WEDNESDAY, JULY 23 – 8:00 PM
ONE NIGHT ONLY! All titles on 16mm

THREE EXAMPLES OF MYSELF AS QUEEN
16mm, 1994, 26 min.

A DIY fairytale musical! With elaborate sets and costumes, Three Examples of Myself as Queen finds Anna Biller playing out three scenarios of female domination – as head of an Arabian Nights harem, queen bee and disco dancer.

THE HYPNOTIST
16mm, 2001, 45 min.

A twist on the “you get a huge inheritance, but here’s the catch” story, The Hypnotist (the only film to not star Biller) sets three mean-hearted siblings at each other’s throats as they are forced to live together to collect their father’s money.

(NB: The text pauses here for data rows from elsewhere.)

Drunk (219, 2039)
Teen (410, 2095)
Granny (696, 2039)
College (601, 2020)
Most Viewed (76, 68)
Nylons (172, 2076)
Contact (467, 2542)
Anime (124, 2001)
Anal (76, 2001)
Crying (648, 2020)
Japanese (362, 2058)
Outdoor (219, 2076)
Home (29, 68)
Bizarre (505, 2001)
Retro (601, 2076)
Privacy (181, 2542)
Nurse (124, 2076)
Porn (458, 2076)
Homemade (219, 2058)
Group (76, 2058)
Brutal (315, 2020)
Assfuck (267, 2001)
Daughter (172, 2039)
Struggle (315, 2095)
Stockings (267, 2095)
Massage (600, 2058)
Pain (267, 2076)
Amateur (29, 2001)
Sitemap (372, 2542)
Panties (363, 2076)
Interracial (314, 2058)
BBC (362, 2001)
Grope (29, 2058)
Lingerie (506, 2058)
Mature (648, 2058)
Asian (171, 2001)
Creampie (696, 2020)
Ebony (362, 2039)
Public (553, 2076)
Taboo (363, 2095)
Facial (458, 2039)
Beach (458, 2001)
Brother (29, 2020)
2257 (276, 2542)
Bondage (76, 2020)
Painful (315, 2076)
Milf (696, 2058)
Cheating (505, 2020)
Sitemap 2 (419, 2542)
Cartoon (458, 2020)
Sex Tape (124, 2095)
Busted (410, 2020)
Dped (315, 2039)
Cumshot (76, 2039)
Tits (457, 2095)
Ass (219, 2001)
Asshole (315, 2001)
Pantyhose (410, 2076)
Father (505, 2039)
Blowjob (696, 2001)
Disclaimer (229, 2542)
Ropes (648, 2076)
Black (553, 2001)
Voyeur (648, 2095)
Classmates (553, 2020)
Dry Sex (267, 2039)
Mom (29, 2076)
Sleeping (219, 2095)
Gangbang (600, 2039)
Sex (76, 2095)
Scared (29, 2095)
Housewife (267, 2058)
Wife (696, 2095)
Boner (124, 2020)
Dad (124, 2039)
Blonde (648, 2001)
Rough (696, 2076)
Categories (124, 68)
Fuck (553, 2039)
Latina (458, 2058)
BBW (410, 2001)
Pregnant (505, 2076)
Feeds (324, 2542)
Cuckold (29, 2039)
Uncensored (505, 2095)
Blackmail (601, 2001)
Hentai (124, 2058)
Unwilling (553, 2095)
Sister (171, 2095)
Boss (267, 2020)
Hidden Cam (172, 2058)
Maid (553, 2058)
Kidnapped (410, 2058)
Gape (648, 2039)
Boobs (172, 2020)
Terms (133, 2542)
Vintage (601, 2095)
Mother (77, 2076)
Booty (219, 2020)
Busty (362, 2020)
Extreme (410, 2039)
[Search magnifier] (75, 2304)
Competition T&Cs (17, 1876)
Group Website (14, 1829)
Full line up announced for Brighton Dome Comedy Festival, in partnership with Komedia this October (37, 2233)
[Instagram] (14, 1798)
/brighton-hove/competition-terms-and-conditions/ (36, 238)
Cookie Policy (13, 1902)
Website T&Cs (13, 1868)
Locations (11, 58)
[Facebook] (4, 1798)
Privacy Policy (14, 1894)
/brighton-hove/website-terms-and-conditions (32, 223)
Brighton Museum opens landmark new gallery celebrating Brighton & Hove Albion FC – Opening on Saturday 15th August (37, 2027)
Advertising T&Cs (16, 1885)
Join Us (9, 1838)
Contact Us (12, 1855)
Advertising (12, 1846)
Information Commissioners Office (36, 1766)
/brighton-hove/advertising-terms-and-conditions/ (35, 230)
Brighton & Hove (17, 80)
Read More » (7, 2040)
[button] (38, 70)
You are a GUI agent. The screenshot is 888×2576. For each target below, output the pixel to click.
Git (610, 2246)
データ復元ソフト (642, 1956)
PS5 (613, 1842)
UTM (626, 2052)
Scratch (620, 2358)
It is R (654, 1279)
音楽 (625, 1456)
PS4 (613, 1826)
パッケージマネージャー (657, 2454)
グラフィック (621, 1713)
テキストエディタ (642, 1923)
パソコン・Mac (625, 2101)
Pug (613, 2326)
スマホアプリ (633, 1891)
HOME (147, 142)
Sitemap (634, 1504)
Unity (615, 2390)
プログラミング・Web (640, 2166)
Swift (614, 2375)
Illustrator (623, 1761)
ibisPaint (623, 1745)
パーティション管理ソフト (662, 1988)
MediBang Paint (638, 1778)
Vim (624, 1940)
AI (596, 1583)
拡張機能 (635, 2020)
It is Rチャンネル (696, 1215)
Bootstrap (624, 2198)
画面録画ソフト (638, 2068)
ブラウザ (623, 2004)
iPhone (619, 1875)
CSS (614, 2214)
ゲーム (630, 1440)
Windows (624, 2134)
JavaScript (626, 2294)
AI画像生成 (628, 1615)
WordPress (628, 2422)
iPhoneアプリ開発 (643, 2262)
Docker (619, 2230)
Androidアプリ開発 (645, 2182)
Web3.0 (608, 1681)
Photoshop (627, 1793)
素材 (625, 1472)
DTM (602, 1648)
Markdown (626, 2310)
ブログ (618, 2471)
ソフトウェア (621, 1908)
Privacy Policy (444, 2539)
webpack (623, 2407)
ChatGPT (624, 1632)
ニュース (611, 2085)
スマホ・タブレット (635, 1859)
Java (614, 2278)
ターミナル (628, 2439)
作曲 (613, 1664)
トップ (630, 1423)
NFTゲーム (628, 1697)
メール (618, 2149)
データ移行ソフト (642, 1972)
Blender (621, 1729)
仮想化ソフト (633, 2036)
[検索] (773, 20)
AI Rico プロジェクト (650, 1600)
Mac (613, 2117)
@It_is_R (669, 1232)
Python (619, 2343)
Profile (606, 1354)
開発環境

A humorous spin on Technicolor melodramas, it sends up the genre while also displaying full love for its tropes.

A VISIT FROM THE INCUBUS
16mm, 2001, 27 min.

In this horror western musical hybrid, Biller plays Lucy, a woman who is victim to nightly assaults from an incubus. She seeks to boost her confidence by taking a job in a saloon singing and dancing for a bunch of rowdy cowboys, only to find her demonic tormentor also has a stage act! All of this should sound weird enough to have you sufficiently intrigued.